Prüfung ist noch kein Wahlausschluss

Das Verfahren bewegt sich zwischen zwei Verfassungsgütern. Einerseits soll niemand ein kommunales Spitzenamt übernehmen, dem eine gesetzliche Voraussetzung fehlt. Andererseits greift ein Ausschluss tief in die Wahlfreiheit der Bürger, das passive Wahlrecht und die Chancengleichheit der Parteien ein.

Der Landtagsausschuss bezeichnet bereits die mögliche Nutzung von Verfassungsschutzerkenntnissen als erheblichen Grundrechtseingriff, weil am Ende der Ausschluss von der Wahl stehen kann. Auch die Verarbeitung politischer Äußerungen, Überzeugungen und nachrichtendienstlicher Informationen benötigt deshalb eine klare gesetzliche Grundlage und eine besonders sorgfältige Abwägung.

Die Nachricht lautet daher bislang nicht, dass Martin Sichert ausgeschlossen wurde. Seine Kandidatur wird geprüft. Erst der Wahlausschuss entscheidet, ob er antreten darf.

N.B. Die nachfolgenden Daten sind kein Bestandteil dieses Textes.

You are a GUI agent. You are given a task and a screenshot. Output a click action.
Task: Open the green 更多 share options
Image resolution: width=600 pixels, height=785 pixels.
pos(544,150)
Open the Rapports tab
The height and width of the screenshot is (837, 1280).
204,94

Eine ablehnende Zulassungsentscheidung könnte anschließend im Wahlprüfungsverfahren und vor den Verwaltungsgerichten überprüft werden.

Der Fall Friesland wird damit zum Test für das neue niedersächsische Wahlrecht. Er wird zeigen, ob die vorgeschriebene individuelle und offene Prüfung in der Praxis trägt – oder ob die Parteizugehörigkeit am Ende das entscheidende Gewicht erhält. Bis zur Entscheidung bleibt offen, zwischen welchen Bewerbern die Bürger am 13. September tatsächlich wählen können.